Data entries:
=== Begin Enclosure ===
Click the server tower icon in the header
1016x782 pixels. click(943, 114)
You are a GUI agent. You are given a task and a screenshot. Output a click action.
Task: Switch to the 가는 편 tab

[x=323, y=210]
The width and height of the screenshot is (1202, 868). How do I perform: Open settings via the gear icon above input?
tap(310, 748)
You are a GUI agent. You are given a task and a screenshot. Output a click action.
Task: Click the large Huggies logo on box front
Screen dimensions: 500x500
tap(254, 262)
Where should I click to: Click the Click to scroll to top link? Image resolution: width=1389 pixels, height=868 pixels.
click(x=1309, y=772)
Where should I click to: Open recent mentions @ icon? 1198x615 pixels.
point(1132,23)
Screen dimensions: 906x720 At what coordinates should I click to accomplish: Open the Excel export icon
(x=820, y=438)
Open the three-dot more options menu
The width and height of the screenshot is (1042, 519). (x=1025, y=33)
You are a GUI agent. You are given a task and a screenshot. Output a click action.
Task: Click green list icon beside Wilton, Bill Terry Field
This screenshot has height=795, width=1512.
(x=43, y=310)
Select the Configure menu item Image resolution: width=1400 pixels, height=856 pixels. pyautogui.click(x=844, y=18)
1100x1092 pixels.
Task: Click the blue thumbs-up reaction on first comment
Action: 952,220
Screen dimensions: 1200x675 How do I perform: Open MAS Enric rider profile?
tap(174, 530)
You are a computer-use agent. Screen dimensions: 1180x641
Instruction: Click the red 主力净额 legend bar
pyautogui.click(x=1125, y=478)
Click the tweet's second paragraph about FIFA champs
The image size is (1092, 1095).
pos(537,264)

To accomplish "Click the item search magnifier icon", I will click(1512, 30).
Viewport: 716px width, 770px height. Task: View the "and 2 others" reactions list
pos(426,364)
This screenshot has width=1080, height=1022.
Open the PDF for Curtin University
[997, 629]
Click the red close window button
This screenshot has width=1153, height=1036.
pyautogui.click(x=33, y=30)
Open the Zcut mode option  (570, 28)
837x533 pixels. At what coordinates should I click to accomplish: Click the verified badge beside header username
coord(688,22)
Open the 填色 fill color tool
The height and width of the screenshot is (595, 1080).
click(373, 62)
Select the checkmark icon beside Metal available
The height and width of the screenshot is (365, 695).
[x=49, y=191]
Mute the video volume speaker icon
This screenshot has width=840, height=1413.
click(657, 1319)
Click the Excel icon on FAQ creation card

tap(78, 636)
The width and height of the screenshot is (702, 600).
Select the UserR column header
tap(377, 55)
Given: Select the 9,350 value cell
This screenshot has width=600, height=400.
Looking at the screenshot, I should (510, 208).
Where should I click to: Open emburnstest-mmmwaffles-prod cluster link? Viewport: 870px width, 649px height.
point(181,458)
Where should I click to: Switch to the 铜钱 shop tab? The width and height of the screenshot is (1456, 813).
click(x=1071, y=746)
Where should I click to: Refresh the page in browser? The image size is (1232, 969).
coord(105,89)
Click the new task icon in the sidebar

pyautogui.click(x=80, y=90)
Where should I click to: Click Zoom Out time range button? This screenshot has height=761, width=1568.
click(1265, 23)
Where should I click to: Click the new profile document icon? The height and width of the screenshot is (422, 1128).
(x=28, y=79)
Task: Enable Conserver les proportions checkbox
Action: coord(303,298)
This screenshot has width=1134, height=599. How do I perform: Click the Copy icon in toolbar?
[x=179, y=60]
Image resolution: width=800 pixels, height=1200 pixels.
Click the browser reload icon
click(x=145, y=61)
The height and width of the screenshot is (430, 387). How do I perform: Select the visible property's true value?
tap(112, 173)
=== End Enclosure ===
### ASSIGNMENT
Give back exactly the lines above, from the line containing "Open the Zcut" through the line containing "Given: Select the 9,350 value cell", with both end lines and nothing more.

### SOLVED EXERCISE
Open the Zcut mode option  (570, 28)
837x533 pixels. At what coordinates should I click to accomplish: Click the verified badge beside header username
coord(688,22)
Open the 填色 fill color tool
The height and width of the screenshot is (595, 1080).
click(373, 62)
Select the checkmark icon beside Metal available
The height and width of the screenshot is (365, 695).
[x=49, y=191]
Mute the video volume speaker icon
This screenshot has width=840, height=1413.
click(657, 1319)
Click the Excel icon on FAQ creation card

tap(78, 636)
The width and height of the screenshot is (702, 600).
Select the UserR column header
tap(377, 55)
Given: Select the 9,350 value cell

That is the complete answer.